Uber perdió tan solo 108 millones de dólares en el primer trimestre de 2021: un cambio que en parte se le puede atribuir a la venta de su división de vehículos autónomos y una inmensa mejoría, aunque usted no lo crea, en comparación con el mismo trimestre del año pasado, cuando perdió 3000 millones de dólares. Tanto Uber como Lyft han prometido ser rentables este año en una base ajustada.
Lime, la principal competencia de Bird en los escúteres eléctricos, generó su primera ganancia trimestral el año pasado y Bird, la cual hace poco presentó su documentación para ingresar en los mercados públicos por medio de una Empresa de Adquisición con Propósito Especial (mejor conocidas como SPAC, por su sigla en inglés), en una valuación de 2300 millones de dólares, ha proyectado una mejor rentabilidad en los años por venir.

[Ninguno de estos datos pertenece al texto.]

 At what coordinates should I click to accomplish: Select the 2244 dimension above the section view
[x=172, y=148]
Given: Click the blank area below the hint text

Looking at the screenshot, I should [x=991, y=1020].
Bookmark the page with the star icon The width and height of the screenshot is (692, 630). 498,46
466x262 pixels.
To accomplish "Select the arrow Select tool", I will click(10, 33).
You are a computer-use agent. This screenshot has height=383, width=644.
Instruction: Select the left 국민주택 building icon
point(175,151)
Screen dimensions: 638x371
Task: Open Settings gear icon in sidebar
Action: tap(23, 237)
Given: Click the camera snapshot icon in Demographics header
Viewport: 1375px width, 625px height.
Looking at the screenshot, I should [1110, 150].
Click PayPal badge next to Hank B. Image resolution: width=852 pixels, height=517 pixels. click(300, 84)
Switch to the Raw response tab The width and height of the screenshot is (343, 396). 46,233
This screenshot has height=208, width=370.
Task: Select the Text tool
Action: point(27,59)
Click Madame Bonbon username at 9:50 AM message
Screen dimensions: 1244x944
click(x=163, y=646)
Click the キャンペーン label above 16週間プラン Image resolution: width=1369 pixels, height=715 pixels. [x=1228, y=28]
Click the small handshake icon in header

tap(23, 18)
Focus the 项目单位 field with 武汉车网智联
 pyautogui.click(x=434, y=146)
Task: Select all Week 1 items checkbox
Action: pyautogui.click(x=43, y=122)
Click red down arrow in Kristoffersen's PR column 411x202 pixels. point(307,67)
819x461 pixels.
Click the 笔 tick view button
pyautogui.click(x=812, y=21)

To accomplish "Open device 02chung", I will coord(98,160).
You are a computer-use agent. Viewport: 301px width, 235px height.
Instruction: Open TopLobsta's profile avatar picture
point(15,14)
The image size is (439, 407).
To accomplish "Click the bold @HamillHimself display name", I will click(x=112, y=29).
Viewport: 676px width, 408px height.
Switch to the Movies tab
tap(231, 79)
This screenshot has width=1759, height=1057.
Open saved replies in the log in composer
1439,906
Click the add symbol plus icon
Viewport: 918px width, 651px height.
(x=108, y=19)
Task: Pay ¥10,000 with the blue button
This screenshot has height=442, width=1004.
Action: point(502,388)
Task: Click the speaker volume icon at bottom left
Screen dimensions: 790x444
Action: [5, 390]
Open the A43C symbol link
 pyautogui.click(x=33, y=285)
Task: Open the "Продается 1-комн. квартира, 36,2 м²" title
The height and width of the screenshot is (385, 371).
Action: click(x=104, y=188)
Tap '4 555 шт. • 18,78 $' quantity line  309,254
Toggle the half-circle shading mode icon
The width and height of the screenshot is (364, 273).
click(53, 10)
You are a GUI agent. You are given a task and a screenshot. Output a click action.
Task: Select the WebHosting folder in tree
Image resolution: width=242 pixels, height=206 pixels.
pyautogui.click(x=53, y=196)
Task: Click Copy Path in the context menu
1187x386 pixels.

Por supuesto que las ganancias son buenas para los inversionistas. Y aunque duele pagar precios libres de subsidios por nuestras extravagancias, también hay un sentido de justicia. Contratar a un chofer privado para que te lleve por Los Ángeles durante la hora pico debería costar más de 16 dólares, si todo el mundo en esa transacción recibe una compensación justa. Que alguien te limpie la casa, te lave la ropa o te lleve la cena debería ser un lujo, si no hay explotación involucrada. El hecho de que algunos servicios de gama alta ya no sean asequibles con tanta facilidad para la gente semiacaudalada podría parecer un acontecimiento preocupante, pero tal vez es una señal de progreso.